A U.S. District Court Judge issued a permanent injunction against Rep. Ernest Istook's (R-OK) amendment to the Consolidated Appropriations Act of 2004, saying that, "there is a clear public interest in preventing the chilling of speech on the basis of viewpoint." The permanent injunction prohibits the enforcement of the law. Istook's amendment, which was signed into law with the rest of the omnibus appropriations bill by the president, prohibits any transit agency receiving federal funds from running advertisements from groups that want to decriminalize marijuana or other Schedule I substances for medical or other purposes. On February 18, 2004, a coalition of national drug policy reform groups -- including the American Civil Liberties Union, Change the Climate, Inc., the Drug Policy Alliance, and the Marijuana Policy Project -- brought suit against Secretary of Transportation Norman Mineta and the United States, because their free speech right to advocate on behalf of policy issues was being violated.

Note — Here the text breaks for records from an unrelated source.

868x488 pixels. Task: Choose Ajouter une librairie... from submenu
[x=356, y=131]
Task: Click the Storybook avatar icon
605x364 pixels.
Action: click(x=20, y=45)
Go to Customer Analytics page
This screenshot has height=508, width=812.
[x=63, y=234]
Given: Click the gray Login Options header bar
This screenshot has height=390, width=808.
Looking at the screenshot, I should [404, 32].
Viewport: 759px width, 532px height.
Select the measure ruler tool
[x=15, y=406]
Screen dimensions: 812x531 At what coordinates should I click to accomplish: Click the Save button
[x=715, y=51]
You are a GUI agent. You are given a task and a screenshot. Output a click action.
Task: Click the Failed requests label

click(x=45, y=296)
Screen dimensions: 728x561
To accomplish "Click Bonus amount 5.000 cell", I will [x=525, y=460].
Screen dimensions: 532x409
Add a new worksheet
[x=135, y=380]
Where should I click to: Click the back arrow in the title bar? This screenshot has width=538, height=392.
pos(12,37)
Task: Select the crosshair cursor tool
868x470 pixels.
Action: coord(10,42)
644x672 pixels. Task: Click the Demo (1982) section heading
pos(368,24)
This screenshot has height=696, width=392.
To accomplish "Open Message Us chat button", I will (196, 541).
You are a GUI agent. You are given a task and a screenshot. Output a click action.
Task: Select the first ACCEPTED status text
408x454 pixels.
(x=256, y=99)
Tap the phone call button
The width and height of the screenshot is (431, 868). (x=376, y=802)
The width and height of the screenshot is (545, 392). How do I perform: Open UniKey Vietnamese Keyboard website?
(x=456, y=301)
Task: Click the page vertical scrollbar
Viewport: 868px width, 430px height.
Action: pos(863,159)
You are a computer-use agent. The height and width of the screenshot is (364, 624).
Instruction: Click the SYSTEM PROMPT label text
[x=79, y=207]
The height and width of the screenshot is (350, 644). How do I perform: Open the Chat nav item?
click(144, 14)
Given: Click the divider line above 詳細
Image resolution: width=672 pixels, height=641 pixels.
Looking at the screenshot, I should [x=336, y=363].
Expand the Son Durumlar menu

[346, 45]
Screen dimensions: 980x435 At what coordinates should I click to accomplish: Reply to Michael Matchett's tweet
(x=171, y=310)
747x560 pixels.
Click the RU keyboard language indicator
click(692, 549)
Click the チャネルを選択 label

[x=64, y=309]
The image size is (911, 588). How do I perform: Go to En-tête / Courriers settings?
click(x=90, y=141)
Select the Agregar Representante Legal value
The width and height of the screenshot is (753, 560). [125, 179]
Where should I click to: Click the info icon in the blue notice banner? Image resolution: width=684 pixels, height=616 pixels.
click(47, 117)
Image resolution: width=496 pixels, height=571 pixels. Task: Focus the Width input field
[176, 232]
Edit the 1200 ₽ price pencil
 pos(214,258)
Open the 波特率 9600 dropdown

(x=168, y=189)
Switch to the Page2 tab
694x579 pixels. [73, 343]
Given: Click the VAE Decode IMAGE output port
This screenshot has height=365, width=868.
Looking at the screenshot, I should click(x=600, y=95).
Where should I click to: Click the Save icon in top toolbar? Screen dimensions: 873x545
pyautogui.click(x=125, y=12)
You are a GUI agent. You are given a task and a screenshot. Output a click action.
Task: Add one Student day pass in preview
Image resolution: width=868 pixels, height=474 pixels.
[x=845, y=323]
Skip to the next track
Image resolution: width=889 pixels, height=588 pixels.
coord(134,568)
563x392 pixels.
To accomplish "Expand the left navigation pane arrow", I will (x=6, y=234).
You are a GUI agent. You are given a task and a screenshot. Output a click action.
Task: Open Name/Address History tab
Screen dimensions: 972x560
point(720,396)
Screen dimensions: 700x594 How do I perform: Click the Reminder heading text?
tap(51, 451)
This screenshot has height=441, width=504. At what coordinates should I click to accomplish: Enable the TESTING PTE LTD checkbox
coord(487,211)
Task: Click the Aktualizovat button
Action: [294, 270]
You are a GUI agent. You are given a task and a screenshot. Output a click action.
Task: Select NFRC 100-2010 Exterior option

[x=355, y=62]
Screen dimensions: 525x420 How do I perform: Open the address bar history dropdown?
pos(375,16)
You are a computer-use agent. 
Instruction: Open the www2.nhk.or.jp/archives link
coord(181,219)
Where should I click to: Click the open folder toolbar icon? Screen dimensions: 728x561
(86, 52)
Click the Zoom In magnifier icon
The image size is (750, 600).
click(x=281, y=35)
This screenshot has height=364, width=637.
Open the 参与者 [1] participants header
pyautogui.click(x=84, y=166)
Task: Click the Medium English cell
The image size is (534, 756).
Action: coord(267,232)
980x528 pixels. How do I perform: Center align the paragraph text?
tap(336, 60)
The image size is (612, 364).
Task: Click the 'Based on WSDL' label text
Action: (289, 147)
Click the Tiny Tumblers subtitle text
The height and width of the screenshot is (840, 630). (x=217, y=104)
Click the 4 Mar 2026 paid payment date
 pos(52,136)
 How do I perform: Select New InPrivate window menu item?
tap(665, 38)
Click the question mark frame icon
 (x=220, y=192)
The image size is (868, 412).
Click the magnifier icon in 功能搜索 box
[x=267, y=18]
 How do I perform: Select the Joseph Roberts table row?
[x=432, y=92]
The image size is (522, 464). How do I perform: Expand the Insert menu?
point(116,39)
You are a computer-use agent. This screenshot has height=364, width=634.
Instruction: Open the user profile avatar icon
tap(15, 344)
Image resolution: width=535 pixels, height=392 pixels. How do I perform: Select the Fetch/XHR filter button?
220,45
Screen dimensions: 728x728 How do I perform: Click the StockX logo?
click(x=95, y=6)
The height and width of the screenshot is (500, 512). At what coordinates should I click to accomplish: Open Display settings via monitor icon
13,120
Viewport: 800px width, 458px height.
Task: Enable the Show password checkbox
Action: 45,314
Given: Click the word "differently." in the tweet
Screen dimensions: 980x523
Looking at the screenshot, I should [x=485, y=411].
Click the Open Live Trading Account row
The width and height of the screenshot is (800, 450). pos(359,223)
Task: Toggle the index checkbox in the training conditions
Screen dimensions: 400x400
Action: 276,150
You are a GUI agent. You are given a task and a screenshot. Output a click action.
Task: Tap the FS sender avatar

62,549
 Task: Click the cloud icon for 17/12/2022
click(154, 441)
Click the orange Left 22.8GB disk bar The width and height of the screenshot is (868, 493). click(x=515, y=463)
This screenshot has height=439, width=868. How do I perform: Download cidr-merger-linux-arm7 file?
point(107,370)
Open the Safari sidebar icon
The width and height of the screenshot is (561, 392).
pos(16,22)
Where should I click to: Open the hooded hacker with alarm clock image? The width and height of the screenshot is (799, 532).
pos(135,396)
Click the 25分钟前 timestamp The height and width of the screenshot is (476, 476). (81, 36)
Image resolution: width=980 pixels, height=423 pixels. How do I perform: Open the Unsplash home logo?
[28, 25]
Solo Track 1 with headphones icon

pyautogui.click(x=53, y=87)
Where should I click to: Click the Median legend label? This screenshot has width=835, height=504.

The coalition argued, and the Judge later supported, that the law:
  1. "imposes impermissible content- and viewpoint-based restrictions on speech in a public forum in an effort to silence one side's message in a serious political debate;
  2. imposes restrictions that are unconstitutionally vague and overbroad; and
  3. is an unlawful exercise of Congress' spending power because it violates an independent constitutional prohibition on the conditional grant of federal funds."
Judge Paul L. Friedman of the U.S. District Court for the District of Columbia ruled that the government's attempt to censor the ads was "illegitimate and constitutionally impermissible." As a result, Change the Climate and other groups can again display their once rejected ads criticizing drug policies back on the subways and bus stop shelters. Read the full opinion.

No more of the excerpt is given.